Alemanha convoca embaixador chinês para discutir Hong Kong - Plataforma Media

Alemanha convoca embaixador chinês para discutir Hong Kong

O embaixador da China na Alemanha Wu Ken foi na sexta-feira “convidado para uma entrevista” no Ministério dos Negócios Estrangeiros com um secretário de Estado alemão. O encontro serviu para  discutir a situação na Região Administrativa Especial de Hong Kong.

A France-Presse (AFP) dá conta de que o Governo alemão, “juntamente com os seus parceiros europeus, expressou repetidamente preocupações” com a lei de segurança nacional implementada por Pequim na antiga colónia britânica.

A informação foi transmitida à AFP pela tutela da diplomacia alemã sem adiantar, no entanto, mais detalhes sobre a reunião.

A aplicação da nova lei de segurança nacional em Hong Kong – que levou vários jovens ativistas a fugir da Região Administrativa Especial e as redes sociais digitais a cortarem os serviços neste território semiautónomo – está a deixar a China sob críticas e sanções da comunidade internacional.

Esta legislação proíbe algumas opiniões políticas, como o apoio à independência ou reivindicações de maior autonomia para o território.

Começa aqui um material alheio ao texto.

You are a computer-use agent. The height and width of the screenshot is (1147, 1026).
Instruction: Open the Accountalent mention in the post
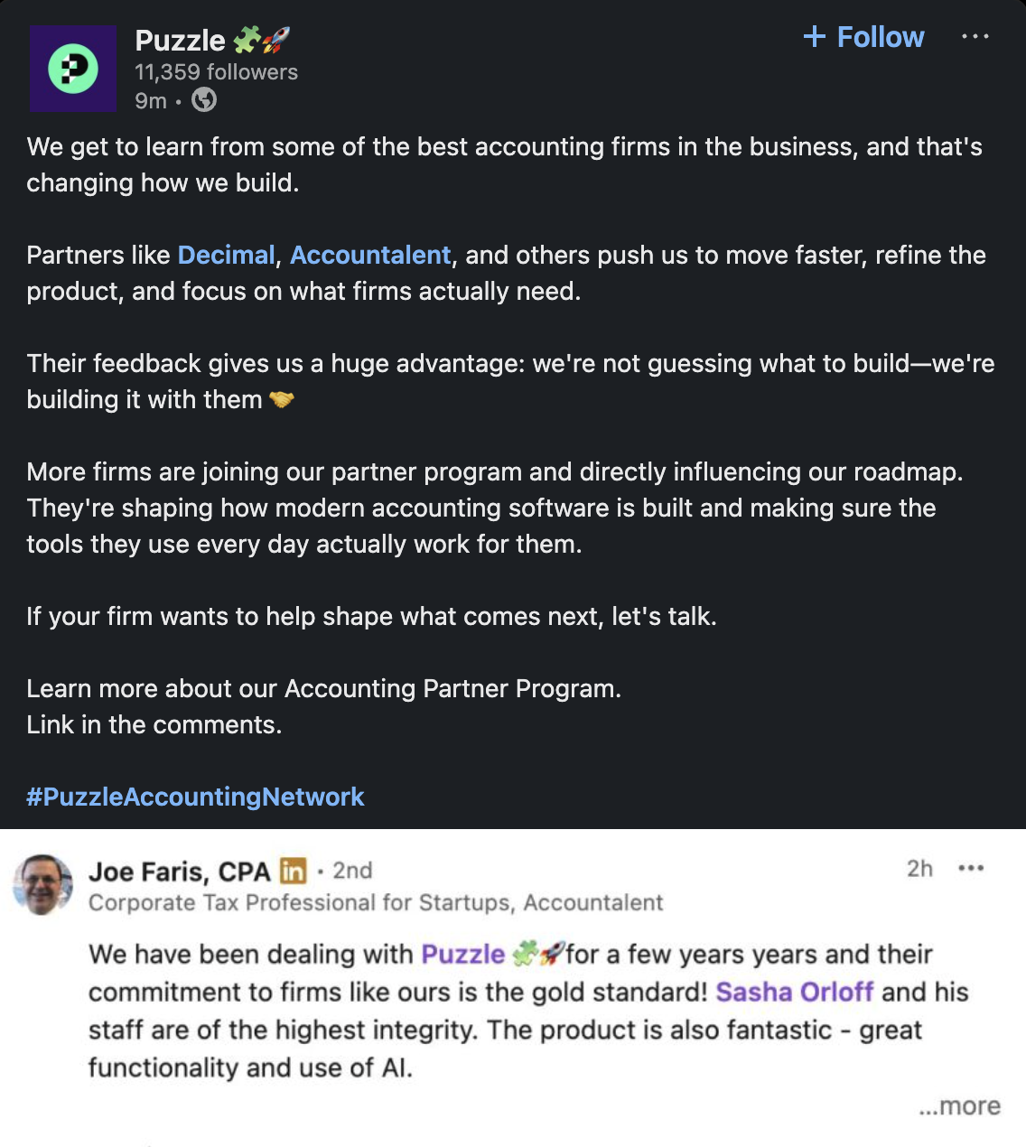[370, 256]
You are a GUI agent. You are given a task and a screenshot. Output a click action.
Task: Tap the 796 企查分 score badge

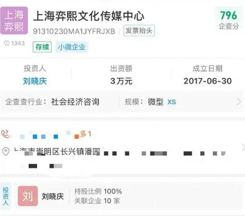(229, 20)
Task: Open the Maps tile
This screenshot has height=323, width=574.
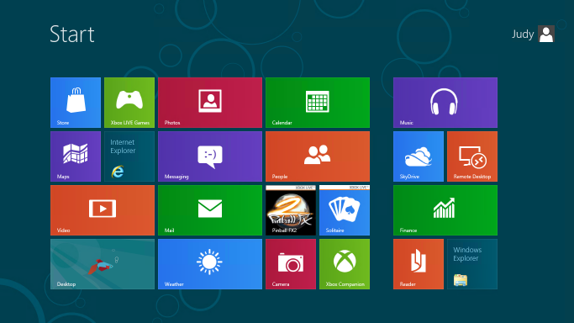Action: (76, 156)
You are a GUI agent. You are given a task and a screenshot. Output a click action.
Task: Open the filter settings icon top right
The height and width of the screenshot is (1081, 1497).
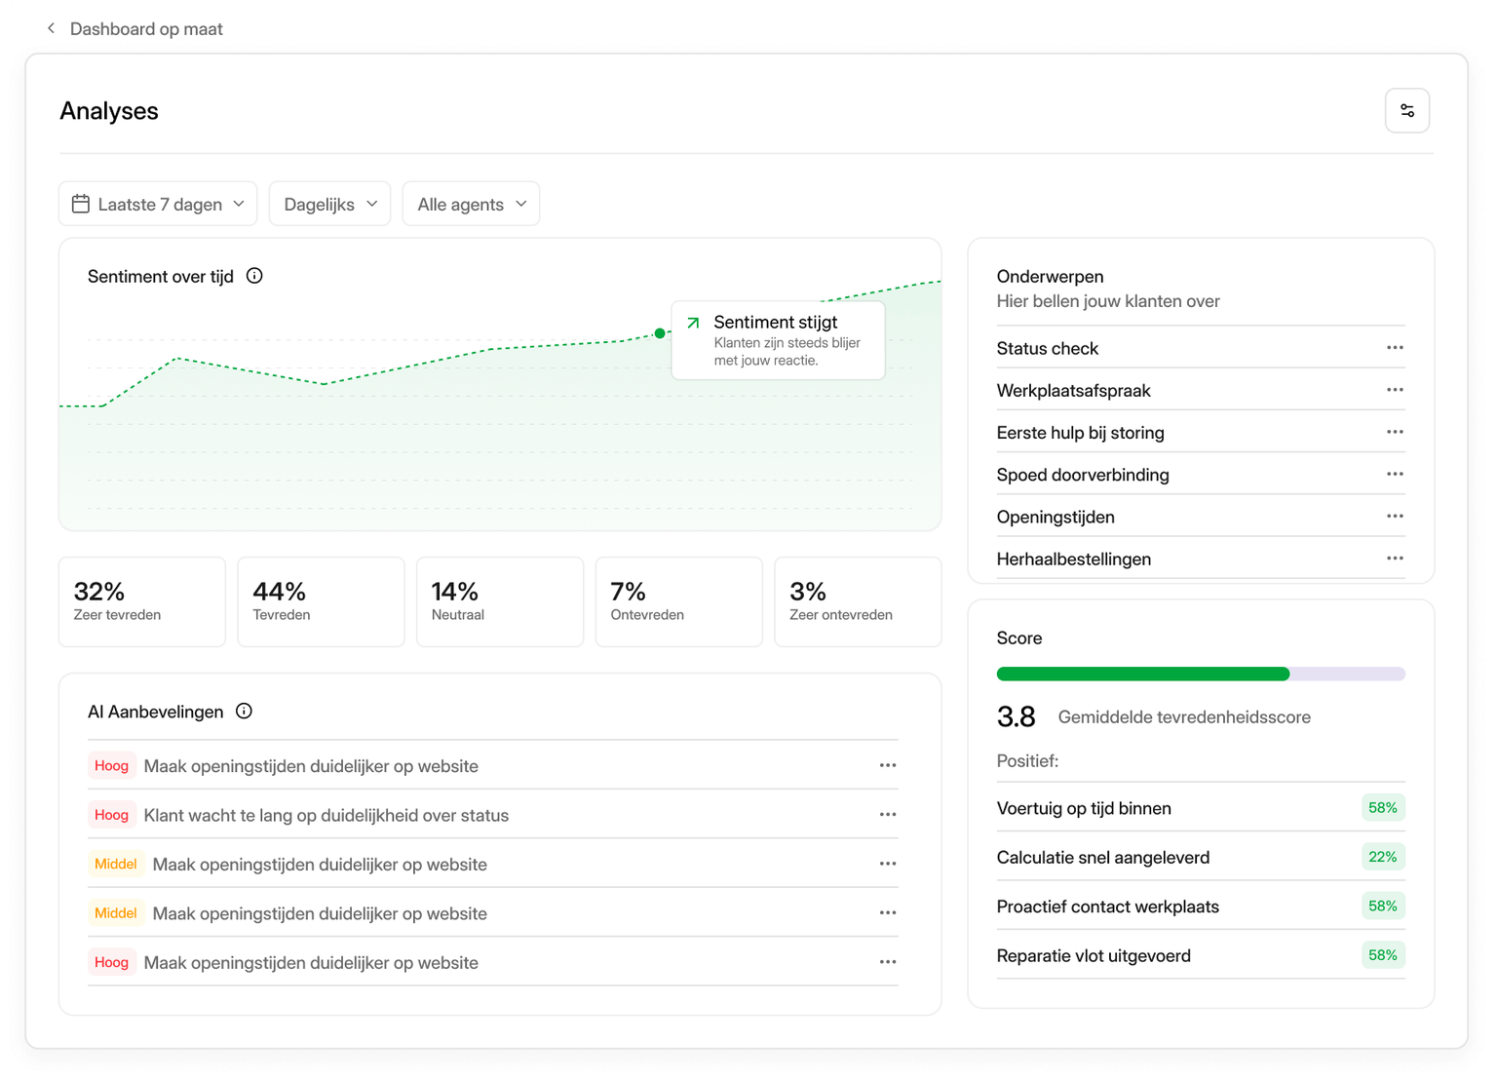pyautogui.click(x=1407, y=110)
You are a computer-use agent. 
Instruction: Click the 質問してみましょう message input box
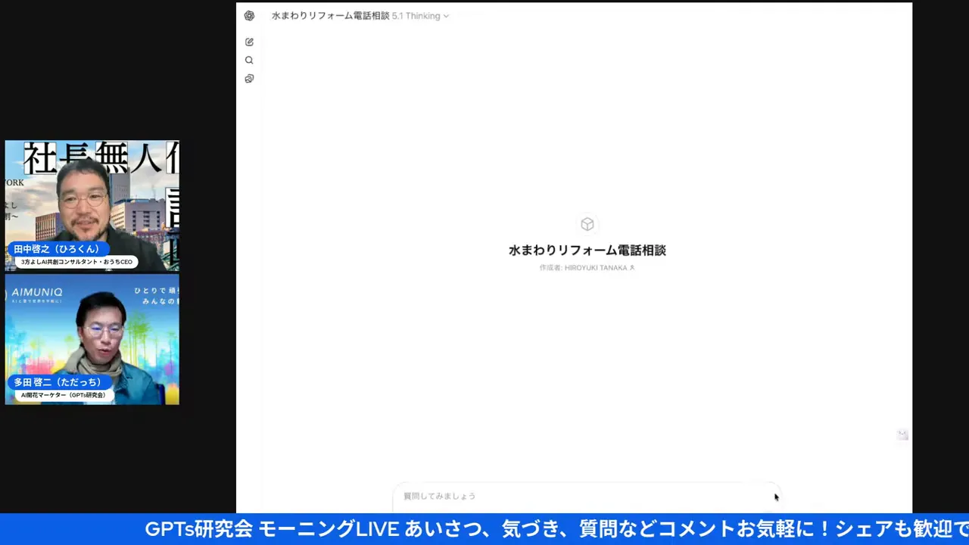click(587, 496)
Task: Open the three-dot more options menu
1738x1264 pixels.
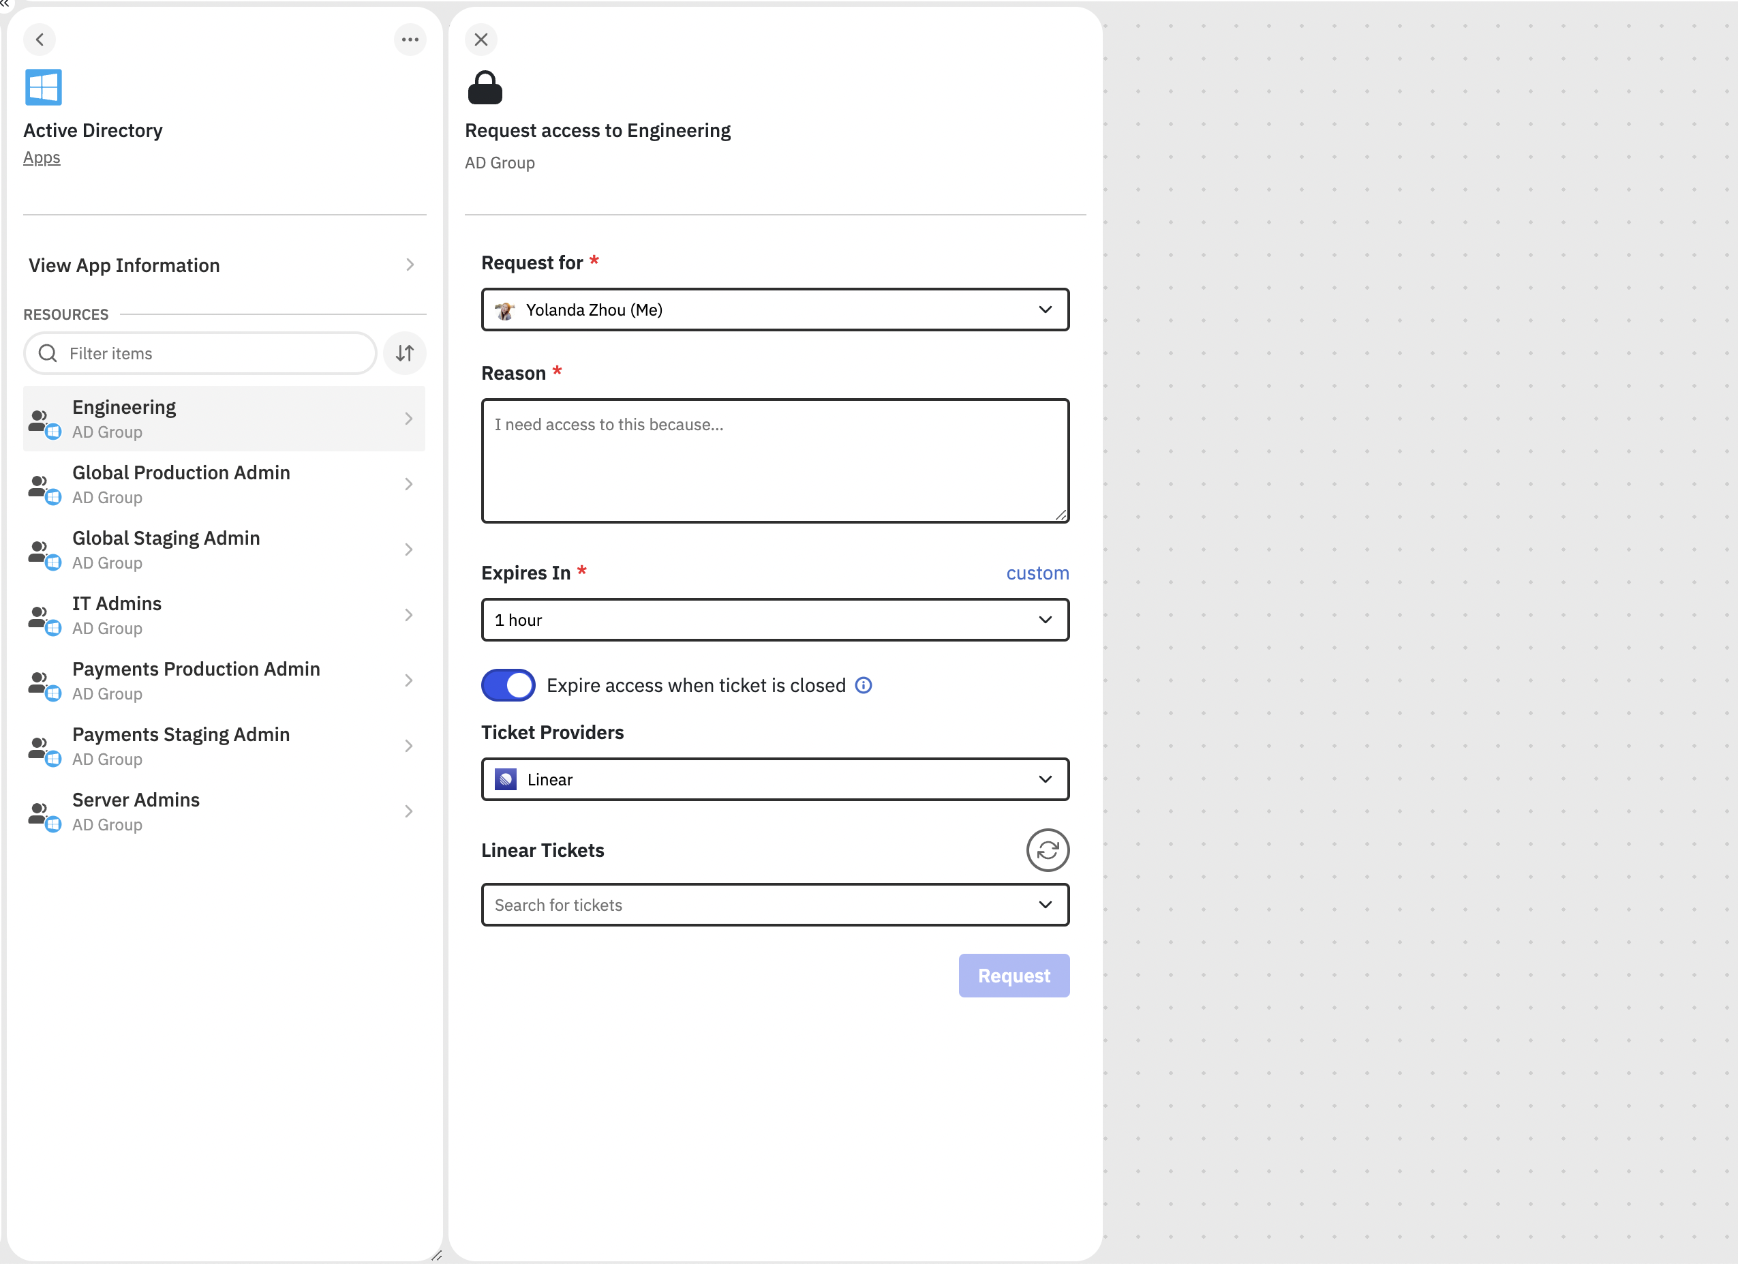Action: (410, 39)
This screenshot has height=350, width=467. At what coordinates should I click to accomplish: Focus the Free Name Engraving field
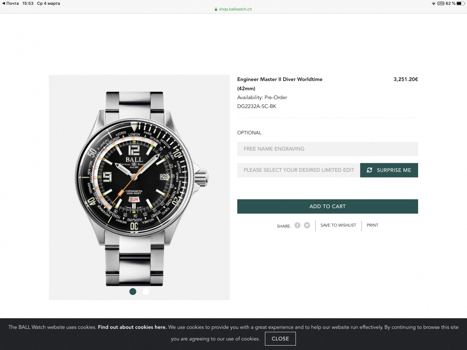click(327, 149)
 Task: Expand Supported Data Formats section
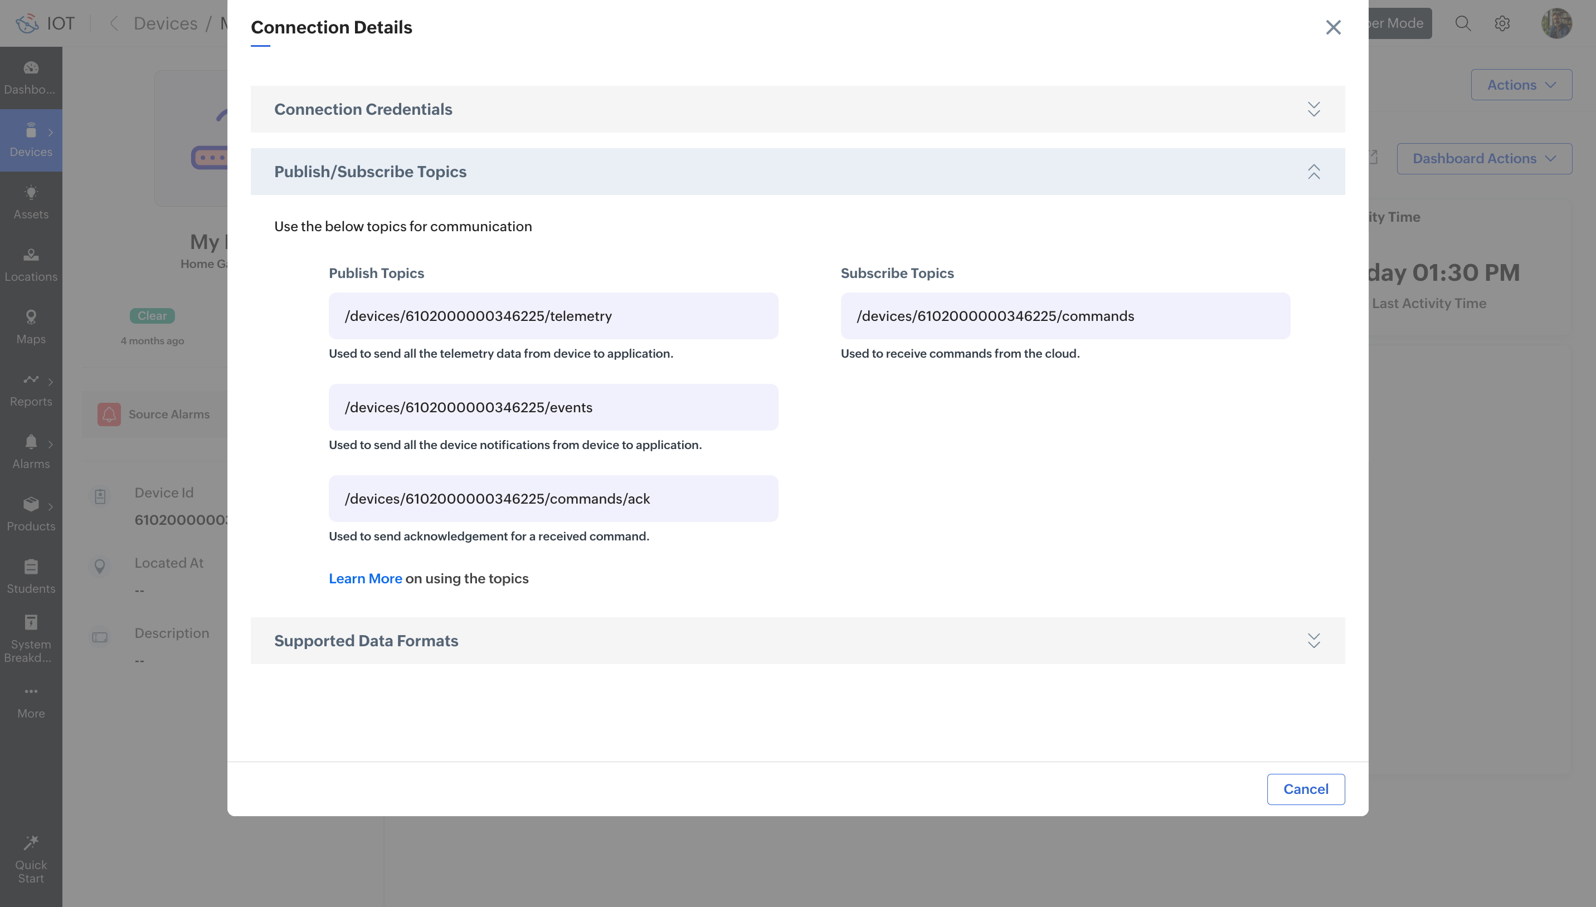1313,640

Promulgada em 30 de Junho pelo Presidente chinês Xi Jinping, a nova lei permite punir quatro tipos de crimes contra a segurança do Estado: atividades subversivas, secessão, terrorismo e conluio com forças estrangeiras que ponham em risco a segurança nacional em Hong Kong.

Os crimes contra a segurança nacional passam a ser passíveis de prisão perpétua no território.

A comunidade internacional, com os Estados Unidos e a União Europeia em destaque, além de diversas organizações não-governamentais (ONG), expressaram mais de uma vez o receio de que a lei sirva para silenciar vozes críticas em Hong Kong, após um ano de protestos que levaram a nove mil detenções na antiga colónia britânica.

Hong Kong regressou à China em 1997 sob um acordo que garantia ao território 50 anos de autonomia e liberdades desconhecidas no resto do país, ao abrigo do princípio “Um país, dois sistemas”.

Assim como acontece com Macau desde 1999, para Hong Kong foi acordado um período de 50 anos com elevado grau de autonomia, a nível executivo, legislativo e judicial, com o governo central chinês a ser responsável pelas relações externas e defesa.